Au lendemain du sommet européen de Bruxelles, il importe de dresser froidement un premier bilan des brillants résultats obtenus par la chancelière allemande.

C’est Jean-Claude Juncker, le candidat d’Angela Merkel, qui a été porté le 27 juin à la présidence de la Commission européenne. François Hollande souhaitait Michel Barnier. Il s’est incliné.

C’est le Polonais Donald Tusk, le candidat d’Angela Merkel, qui a été élu président du Conseil européen le 30 août. François Hollande soutenait la candidature du Premier ministre danois, la social-démocrate  Helle Thorning-Schmidt. Il s’est incliné.

C’est le ministre des Finances espagnol, Luis De Guindos, qui assurera, avec l’assentiment d’Angela Merkel, la présidence de l’Eurogroupe en 2015. François Hollande ne s’y opposera pas.

Plus encore : comme le constate avec dépit le très europhile Jean Quatremer, « le poste de chef de cabinet de Jean-Claude Juncker est occupé par un Allemand et Berlin truste les présidences du Parlement européen, du Mécanisme de stabilité européen (MES), de la Banque européenne d’investissement (BEI) et de la BERD… ».

Vivement souhaité par Jacques Delors et ses disciples, le « gouvernement économique » de l’Union européenne est et sera un « gouvernement » allemand qui confirme un état de fait : la puissance allemande est désormais sans partage. Sans partage au sein de l’Union européenne car le jeu se déroule sous l’égide des Etats-Unis.

Une Europe germano-américaine qui trouve un semblant d’unité dans la confrontation avec la Russie : telle est la situation, en tous points défavorable à la France, que ses dirigeants ont choisi d’accepter. Au soir du 31 août, les chaînes d’information en continu se complaisaient dans le récit des journées « socialistes » de La Rochelle, alors que c’est l’effacement de François Hollande au sommet de Bruxelles qui devrait susciter commentaires et débats.  Mais non… On nous redira que la France n’a que ce qu’elle mérite : elle n’est pas assez rigoriste, elle n’est pas assez compétitive !

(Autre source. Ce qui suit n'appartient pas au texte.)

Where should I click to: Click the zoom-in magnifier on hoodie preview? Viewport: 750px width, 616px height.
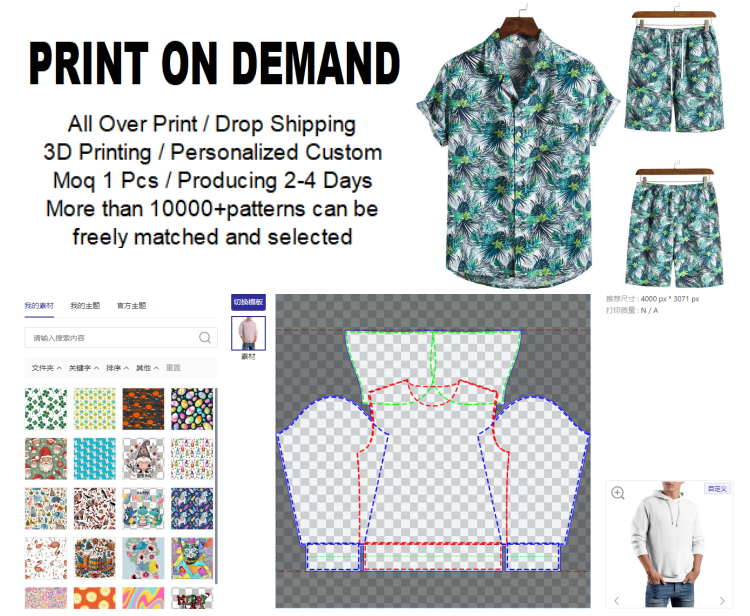pos(618,493)
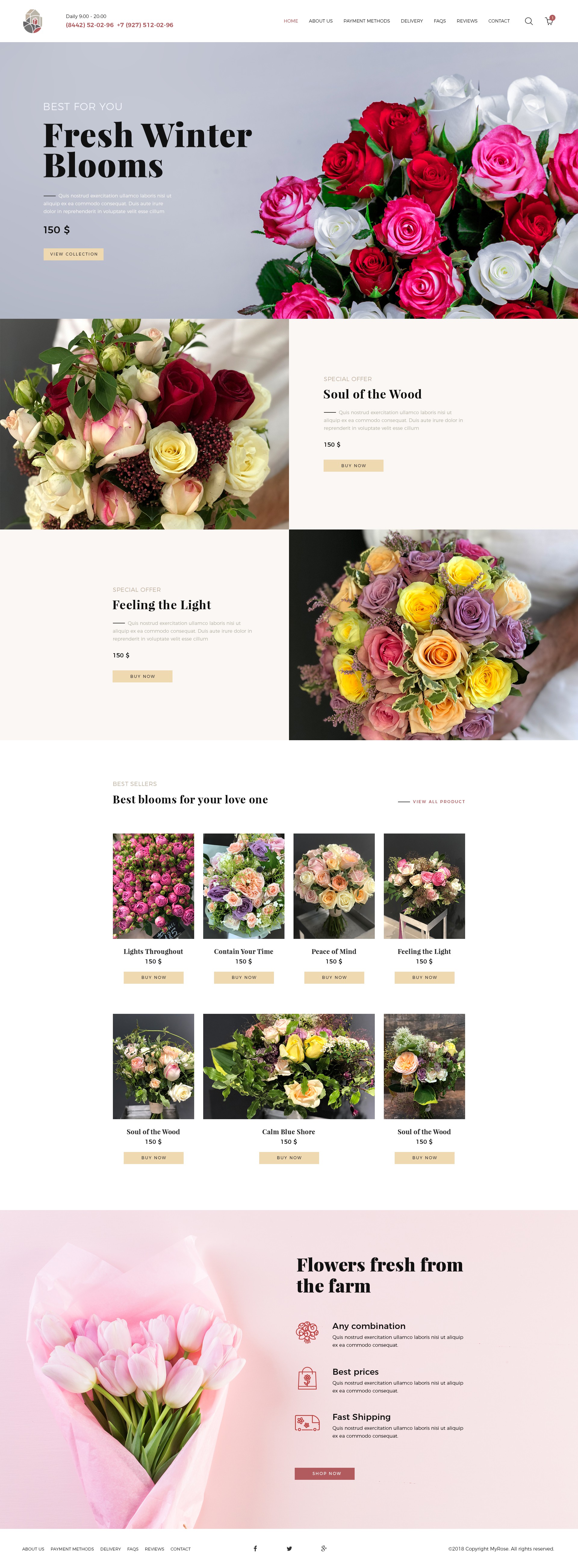Click Buy Now under Soul of the Wood offer
578x1568 pixels.
coord(353,466)
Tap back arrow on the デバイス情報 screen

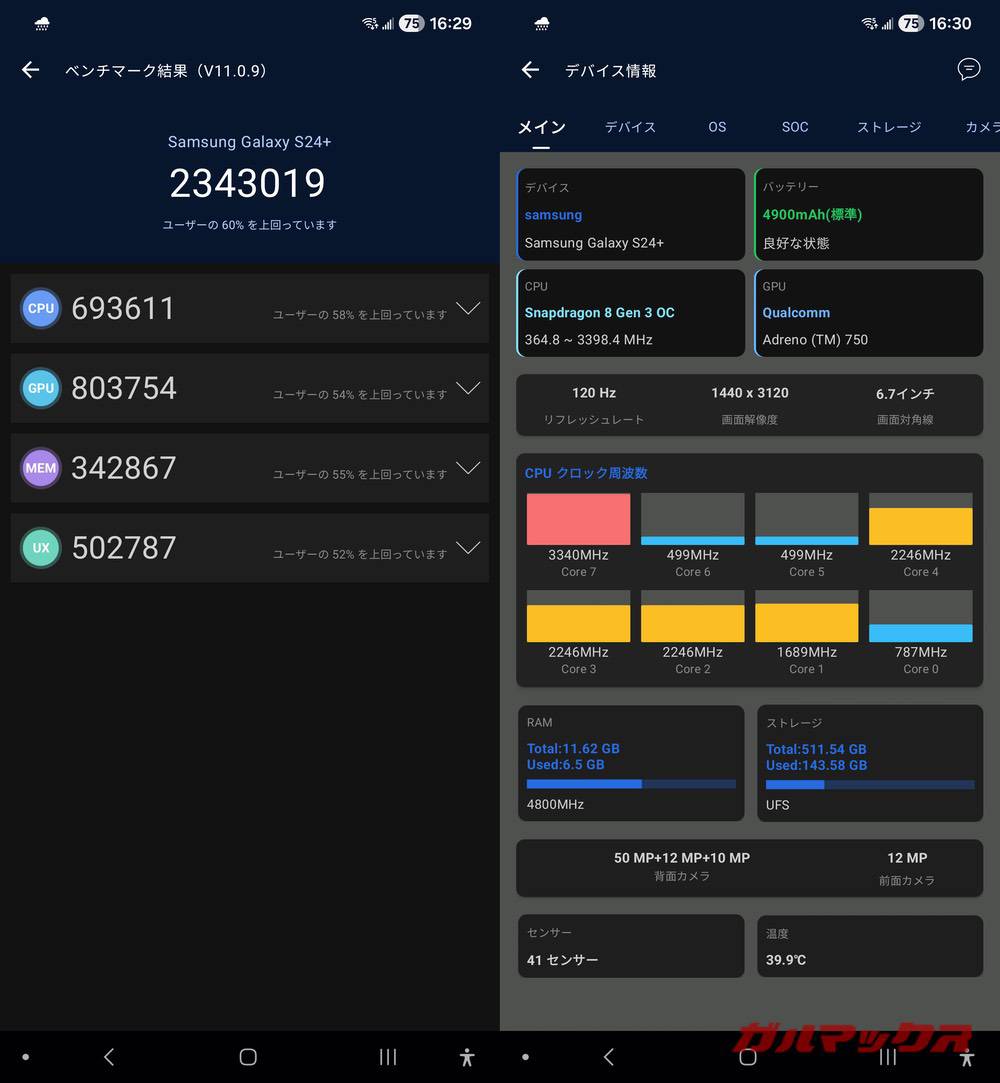click(x=531, y=70)
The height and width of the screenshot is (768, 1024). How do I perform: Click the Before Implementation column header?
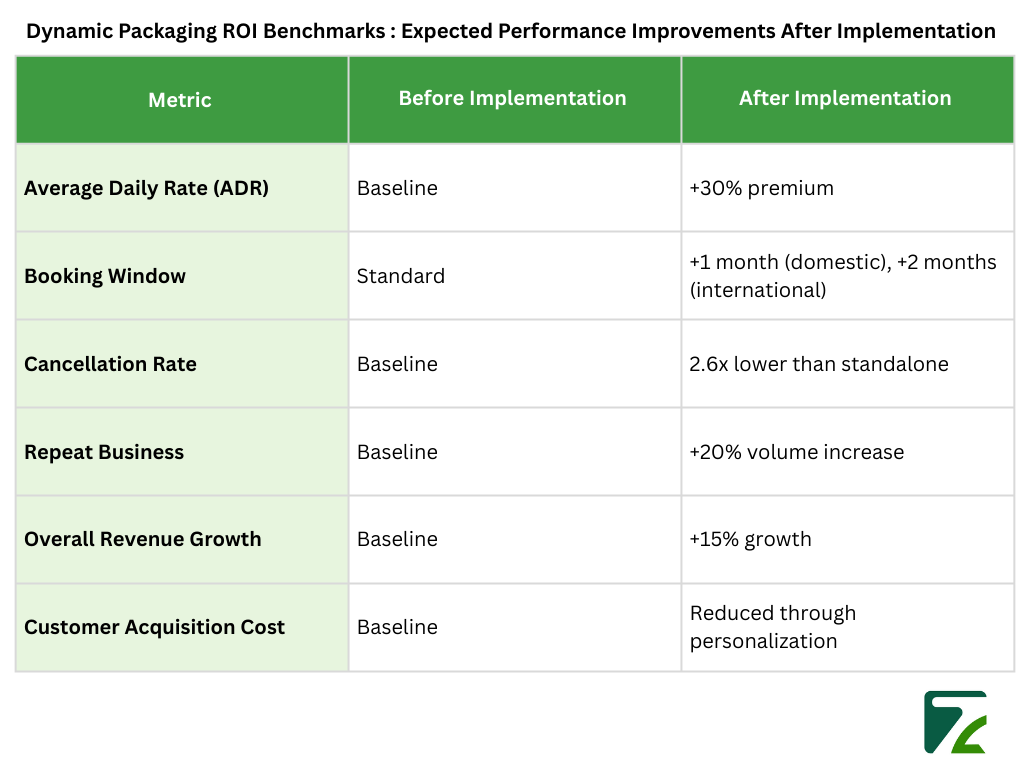[512, 98]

Les donneurs de leçons oublient un point capital. Le président des Etats-Unis, la chancelière allemande, le Premier ministre polonais et bien d’autres chefs d’Etat ou de gouvernement font la politique qui est ou qu’ils croient conforme aux intérêts de leur pays. En France, les oligarques, toutes tendances confondues, pensent qu’il est plus confortable de s’aligner sur des puissances extérieures. Confort intellectuel et politique qui s’accompagne, malgré les défaites électorales, d’un étonnant sentiment d’impunité.

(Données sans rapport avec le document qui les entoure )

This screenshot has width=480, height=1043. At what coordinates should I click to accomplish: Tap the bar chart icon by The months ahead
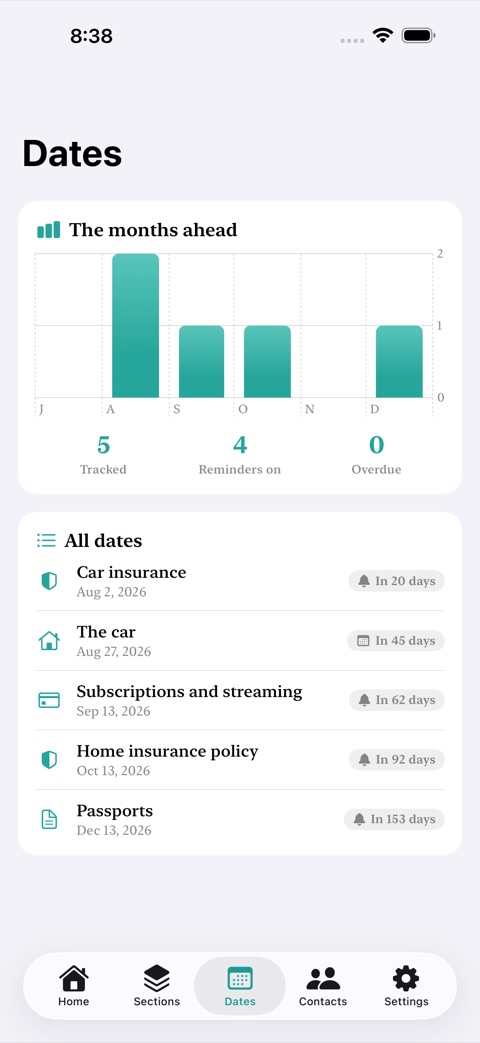[49, 230]
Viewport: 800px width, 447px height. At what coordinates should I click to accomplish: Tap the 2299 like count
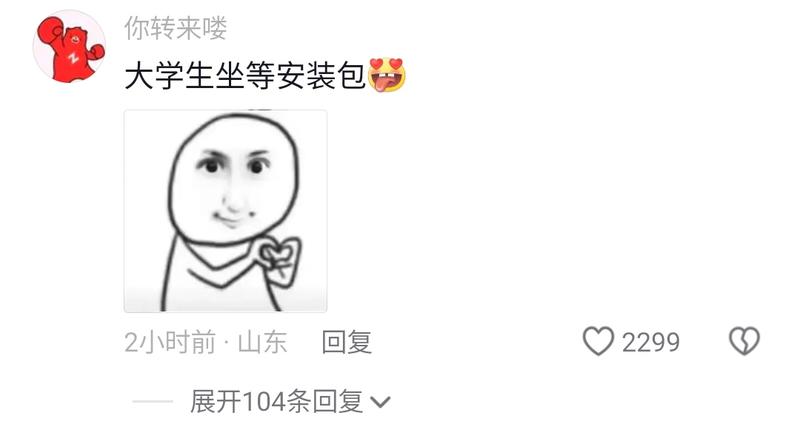[651, 342]
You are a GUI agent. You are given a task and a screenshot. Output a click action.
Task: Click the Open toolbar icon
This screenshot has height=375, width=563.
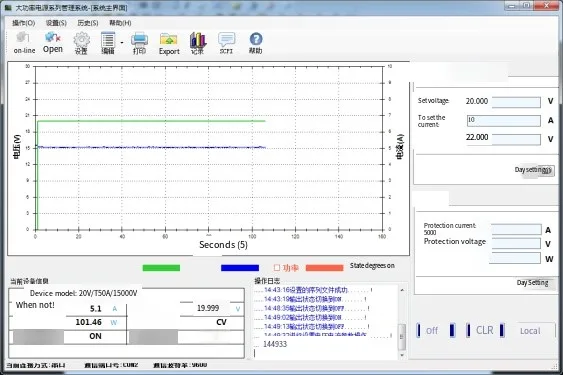point(53,37)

Ce n’est pas une fronde qui changera l’attitude de Manuel Valls et de François Hollande. Ce n’est pas Nicolas Sarkozy ou Alain Juppé, artisans de l’alignement sur l’Allemagne et sur les Etats-Unis, qui sauveront l’UMP. Dans les petites et dans les grandes formations de droite et de gauche, ceux qui ne veulent pas avoir comme seule perspective le jeu plus ou moins pervers avec le Front national devraient réfléchir en urgence aux conditions premières de notre indépendance nationale : sortie de l’euro, rupture des négociations transatlantiques, sortie de l’Otan.